When are the closed convex subsets countable intersections of halfspaces

This question is addressed in:

Borwein, Jonathan M.; Vanderwerff, Jon D., Constructible convex sets, Set-Valued Anal. 12, No. 1-2, 61-77 (2004). ZBL1059.46056.

Those authors have a book on the topic that gives the following more down-to-earth interpretation:

J. M. Borwein and J. D. Vanderwerff, Convex Functions: Constructions, Characterizations and Counterexamples Cambridge University Press, 2010. https://carma.newcastle.edu.au/resources/jon/Preprints/Books/CUP/cup-final.pdf

• Just before Proposition 7.5.6 it defines: "A (closed convex) set in a Banach space is constructible if it is representable as the intersection of countably many closed half spaces."

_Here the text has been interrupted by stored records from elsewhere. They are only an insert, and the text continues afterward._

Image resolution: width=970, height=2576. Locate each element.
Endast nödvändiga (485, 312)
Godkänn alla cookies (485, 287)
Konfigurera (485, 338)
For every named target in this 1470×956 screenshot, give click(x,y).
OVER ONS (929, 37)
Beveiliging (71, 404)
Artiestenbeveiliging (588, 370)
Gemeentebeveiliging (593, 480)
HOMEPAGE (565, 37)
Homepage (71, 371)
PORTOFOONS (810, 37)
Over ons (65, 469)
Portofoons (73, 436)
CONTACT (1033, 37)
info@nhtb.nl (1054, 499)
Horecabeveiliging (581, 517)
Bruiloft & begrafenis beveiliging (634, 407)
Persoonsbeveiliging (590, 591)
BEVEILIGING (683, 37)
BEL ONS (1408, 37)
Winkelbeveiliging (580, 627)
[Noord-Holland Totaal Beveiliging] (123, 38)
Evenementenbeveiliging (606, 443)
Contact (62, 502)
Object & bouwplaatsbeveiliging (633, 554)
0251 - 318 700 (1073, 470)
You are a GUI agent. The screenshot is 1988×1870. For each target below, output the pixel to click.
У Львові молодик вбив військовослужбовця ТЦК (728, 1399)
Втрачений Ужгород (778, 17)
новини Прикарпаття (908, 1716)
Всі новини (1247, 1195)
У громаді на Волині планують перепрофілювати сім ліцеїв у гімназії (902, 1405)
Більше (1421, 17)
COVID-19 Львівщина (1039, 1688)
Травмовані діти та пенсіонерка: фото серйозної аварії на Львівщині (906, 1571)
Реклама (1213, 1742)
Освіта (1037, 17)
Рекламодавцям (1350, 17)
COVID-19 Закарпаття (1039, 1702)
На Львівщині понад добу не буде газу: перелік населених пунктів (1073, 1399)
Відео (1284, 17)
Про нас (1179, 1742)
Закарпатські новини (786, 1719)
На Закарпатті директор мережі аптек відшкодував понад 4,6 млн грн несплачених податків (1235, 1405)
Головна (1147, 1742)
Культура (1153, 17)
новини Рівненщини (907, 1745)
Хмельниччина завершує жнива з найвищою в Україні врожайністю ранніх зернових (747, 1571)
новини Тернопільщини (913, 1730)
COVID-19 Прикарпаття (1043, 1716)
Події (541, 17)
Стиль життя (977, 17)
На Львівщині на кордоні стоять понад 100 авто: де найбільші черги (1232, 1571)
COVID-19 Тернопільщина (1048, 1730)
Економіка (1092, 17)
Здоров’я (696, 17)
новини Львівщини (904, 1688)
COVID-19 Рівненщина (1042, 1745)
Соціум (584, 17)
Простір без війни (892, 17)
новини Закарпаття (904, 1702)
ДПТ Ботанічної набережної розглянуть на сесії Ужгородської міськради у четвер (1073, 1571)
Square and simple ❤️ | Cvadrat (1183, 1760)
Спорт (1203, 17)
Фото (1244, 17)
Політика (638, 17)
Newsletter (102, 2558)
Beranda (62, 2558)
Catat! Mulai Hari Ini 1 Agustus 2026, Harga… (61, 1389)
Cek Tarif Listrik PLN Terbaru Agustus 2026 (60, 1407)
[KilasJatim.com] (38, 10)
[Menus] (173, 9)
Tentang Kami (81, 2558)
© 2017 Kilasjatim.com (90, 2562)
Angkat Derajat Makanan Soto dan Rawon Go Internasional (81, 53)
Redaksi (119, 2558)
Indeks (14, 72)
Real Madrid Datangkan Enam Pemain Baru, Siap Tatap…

• Proposition 7.5.6 in the book: "A closed convex subset [of a Banach space] containing the origin is constructible if and only if its polar is weak*-separable."

• The book immediately follows Proposition 7.5.6 with this interpretation: "In particular, all closed convex subsets of a separable [Banach] space are constructible."

The bracketed phrases in the above quotes are my own additions. Since $\mathbb{R}^n$ is a separable Banach space, it works for all closed and convex subsets of $\mathbb{R}^n$.